# Adria Twin LED lights - replacements



## b6x (Feb 26, 2007)

After having my second (replaced about 3 months ago) set of LED bulbs fail on the Twin, I'm thinking of giving up on the Adria supplied sub-standard bulbs. Don't suppose anyone else has been able to source a decent priced replacement G4 LED bulbs?

The places I've seen selling them on the web either look awful (bits of circuit board components showing etc) like this:









or are really expensive, like these that look like the ones I got already, but £24 each?!?









Thanks alot,
Steve


----------



## duxdeluxe (Sep 2, 2007)

Aten lighting supplied mine. Good quality either mail order or on ebay. I have only every seen them with circuit board behind but you never see this (G4 fitting) when fitted so I'm not worried


----------



## 106165 (Jul 29, 2007)

*LED lights for van - warm white*

Hi b6x,

We bought some G4 leds from Ultraleds.co.uk. The quality is excellent and the service is very good too. I don't think they are the cheapest but I guess you get what you pay for. We've had them in the van for over 4 months and they are still fine.

Ultraleds.co.uk do a warm white version which we've been very impressed with. I don't really like the cold light that LEDs emit. The warm version makes the van seem so much cosier.

Hope you get sorted.

Stimpy


----------



## peejay (May 10, 2005)

I agree with Dux, got mine from aten lighting and had no problems with them.

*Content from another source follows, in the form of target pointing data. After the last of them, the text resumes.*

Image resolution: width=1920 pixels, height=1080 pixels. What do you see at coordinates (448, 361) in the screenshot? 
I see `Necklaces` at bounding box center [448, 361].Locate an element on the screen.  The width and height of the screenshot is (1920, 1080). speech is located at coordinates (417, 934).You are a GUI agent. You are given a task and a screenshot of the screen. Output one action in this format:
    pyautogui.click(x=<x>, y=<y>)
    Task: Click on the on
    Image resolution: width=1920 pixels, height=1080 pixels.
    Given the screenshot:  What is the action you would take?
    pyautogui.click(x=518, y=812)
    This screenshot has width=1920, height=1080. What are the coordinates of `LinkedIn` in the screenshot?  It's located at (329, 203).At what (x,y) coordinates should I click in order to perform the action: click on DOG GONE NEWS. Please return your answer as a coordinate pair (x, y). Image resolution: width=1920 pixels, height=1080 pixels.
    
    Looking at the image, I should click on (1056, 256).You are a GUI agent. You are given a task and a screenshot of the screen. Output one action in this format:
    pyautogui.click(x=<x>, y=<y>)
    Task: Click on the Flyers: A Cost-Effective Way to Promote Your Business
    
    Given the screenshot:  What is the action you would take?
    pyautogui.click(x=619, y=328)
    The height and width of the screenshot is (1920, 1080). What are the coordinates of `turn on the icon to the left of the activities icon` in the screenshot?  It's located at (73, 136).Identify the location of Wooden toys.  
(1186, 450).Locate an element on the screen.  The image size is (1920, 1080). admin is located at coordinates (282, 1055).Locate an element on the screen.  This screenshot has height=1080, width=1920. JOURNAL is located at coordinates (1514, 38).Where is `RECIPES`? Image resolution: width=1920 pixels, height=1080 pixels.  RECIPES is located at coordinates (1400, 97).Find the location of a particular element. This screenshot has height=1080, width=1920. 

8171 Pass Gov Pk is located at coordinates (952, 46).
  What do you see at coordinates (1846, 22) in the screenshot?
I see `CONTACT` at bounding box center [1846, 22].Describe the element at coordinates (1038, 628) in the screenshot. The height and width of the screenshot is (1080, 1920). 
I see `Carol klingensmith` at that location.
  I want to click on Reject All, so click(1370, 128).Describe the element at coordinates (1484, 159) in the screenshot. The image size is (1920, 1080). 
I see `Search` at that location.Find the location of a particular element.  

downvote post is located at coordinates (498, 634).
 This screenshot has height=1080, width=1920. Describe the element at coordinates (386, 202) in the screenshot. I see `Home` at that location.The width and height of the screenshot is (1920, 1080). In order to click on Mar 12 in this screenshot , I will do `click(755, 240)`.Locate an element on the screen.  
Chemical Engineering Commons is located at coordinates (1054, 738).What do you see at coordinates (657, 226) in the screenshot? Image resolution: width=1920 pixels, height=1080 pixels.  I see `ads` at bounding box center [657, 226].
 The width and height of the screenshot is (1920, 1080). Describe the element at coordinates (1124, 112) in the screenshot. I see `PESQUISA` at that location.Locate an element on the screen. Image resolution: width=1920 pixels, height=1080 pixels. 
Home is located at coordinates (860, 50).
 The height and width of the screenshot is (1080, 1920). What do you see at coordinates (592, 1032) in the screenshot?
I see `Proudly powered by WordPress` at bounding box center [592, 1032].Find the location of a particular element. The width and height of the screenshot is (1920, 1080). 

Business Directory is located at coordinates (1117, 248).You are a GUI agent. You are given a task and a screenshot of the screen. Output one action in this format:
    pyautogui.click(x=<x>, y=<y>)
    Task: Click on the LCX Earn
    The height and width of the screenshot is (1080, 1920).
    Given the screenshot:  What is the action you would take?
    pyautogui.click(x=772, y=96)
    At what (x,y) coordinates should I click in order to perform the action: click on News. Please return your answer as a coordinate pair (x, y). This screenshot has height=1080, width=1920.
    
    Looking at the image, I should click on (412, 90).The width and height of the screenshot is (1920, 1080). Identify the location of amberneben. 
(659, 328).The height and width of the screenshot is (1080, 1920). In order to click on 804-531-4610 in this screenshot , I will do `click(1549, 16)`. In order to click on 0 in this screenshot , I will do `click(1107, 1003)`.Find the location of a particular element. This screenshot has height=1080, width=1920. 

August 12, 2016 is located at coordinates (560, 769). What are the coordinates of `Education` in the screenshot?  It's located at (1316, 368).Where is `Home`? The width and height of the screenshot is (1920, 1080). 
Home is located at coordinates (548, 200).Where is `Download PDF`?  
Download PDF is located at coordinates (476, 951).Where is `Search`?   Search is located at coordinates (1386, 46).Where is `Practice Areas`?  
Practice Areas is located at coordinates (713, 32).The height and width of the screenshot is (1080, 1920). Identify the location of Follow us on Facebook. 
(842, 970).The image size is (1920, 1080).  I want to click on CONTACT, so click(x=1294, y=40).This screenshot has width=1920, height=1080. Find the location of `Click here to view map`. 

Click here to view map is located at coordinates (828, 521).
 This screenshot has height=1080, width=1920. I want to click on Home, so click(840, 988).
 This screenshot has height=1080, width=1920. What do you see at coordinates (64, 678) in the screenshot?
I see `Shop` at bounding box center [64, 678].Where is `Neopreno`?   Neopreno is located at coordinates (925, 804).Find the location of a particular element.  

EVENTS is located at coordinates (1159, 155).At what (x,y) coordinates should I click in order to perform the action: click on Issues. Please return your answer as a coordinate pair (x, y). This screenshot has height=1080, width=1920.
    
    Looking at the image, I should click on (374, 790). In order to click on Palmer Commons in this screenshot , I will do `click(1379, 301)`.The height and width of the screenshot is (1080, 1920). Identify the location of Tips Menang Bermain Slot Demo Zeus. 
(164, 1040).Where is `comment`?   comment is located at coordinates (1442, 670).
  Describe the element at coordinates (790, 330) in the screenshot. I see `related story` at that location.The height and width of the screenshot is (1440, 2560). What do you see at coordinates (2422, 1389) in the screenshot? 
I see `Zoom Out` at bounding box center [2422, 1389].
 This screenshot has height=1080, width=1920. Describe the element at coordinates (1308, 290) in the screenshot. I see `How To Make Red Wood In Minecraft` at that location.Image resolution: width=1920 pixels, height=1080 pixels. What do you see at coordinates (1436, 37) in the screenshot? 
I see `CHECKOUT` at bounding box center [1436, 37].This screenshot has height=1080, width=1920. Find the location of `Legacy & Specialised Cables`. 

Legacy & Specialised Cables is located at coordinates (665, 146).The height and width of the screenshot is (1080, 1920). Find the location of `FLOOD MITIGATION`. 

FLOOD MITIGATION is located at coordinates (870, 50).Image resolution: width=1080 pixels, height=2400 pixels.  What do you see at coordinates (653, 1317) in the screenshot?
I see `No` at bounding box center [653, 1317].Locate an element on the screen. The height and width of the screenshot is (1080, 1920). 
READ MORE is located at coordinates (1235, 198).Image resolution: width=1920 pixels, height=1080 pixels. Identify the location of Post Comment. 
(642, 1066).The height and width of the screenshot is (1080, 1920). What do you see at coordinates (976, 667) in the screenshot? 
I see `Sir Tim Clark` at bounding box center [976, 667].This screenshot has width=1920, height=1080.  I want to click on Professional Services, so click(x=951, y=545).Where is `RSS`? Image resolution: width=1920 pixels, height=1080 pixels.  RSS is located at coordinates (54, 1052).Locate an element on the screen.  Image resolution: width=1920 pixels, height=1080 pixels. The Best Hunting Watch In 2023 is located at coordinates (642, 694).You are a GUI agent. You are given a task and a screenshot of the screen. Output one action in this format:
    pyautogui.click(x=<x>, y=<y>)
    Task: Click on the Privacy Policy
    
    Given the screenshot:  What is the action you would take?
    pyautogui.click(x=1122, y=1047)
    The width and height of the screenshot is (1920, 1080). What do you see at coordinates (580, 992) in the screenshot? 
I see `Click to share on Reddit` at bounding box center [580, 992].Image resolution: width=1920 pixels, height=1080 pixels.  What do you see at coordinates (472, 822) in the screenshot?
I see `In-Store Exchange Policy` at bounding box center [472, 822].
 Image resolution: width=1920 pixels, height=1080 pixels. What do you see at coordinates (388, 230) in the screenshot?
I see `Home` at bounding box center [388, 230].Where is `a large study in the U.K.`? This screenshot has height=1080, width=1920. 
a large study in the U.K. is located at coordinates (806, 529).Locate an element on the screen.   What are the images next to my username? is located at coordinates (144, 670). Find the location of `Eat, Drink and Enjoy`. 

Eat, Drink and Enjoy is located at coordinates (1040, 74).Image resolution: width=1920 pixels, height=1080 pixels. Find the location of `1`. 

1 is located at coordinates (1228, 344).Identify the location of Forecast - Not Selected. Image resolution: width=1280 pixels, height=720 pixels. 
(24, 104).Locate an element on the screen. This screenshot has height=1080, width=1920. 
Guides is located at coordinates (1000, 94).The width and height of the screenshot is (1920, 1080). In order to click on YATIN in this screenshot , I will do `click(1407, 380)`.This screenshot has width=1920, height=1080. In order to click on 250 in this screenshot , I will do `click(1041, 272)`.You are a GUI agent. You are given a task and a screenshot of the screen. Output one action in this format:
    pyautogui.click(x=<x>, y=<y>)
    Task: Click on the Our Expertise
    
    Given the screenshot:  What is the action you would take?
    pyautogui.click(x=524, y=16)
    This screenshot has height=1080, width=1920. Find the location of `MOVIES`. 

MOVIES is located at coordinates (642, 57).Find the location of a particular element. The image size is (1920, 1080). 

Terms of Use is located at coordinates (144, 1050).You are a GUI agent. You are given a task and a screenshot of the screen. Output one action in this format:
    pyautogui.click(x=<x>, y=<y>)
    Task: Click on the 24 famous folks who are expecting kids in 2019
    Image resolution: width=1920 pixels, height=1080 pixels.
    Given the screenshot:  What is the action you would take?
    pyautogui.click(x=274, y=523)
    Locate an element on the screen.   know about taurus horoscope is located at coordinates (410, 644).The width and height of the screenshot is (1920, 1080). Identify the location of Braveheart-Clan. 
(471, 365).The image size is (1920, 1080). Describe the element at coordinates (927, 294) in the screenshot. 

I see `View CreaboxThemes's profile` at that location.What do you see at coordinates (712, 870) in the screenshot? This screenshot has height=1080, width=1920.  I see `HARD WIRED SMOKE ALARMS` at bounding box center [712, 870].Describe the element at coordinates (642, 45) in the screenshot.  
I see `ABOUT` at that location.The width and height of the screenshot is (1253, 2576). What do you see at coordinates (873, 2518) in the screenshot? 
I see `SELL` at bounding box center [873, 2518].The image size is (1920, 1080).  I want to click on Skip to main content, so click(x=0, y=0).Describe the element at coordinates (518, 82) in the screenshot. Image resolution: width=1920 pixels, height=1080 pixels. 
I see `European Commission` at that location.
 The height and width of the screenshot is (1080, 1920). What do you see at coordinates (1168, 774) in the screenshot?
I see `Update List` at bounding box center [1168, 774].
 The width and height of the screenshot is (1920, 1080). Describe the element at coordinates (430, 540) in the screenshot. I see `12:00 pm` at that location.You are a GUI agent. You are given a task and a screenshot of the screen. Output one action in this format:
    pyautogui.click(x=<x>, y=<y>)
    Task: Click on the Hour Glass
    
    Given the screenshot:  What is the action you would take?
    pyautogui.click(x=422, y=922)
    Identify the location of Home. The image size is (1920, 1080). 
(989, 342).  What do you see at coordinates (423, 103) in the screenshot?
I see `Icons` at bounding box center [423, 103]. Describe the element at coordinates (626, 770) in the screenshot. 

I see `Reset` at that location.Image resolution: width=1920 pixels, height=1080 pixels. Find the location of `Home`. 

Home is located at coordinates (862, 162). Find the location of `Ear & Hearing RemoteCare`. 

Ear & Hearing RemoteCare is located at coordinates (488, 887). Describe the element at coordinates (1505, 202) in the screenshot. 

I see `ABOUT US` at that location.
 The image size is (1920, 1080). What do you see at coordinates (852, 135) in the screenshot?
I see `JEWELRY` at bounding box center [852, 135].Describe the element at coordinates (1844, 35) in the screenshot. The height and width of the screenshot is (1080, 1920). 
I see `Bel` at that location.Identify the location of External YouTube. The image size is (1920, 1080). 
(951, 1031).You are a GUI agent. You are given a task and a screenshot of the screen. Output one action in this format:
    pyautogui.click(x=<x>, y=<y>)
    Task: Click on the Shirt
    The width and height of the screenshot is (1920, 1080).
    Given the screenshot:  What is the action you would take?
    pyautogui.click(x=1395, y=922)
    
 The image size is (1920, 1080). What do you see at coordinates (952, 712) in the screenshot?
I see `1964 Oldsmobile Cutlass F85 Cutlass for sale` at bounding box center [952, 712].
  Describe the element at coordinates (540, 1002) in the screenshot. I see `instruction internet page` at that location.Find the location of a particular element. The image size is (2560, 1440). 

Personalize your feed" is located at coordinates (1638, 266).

Excellent service, email Saul at [email protected] and he'll also give you a MHF discount :wink:

pete


----------



## pneumatician (May 1, 2005)

*LEDs*

What would you recommend for reading and do G4 replace the little Halogen bulbs that burn the top of my head ?

Steve


----------



## opensky (Feb 6, 2009)

Can you please tell which particular model of replacement LEDs you brought?
Aten do one with 6 LEDs, which is about the same diameter as the original Adria LED fitting, and also a 10 LED model which is a bit larger.
Does the 6 LED model give sufficient light?
Does the 10 LED model fit in the existing holder?

Thanks,

opensky


----------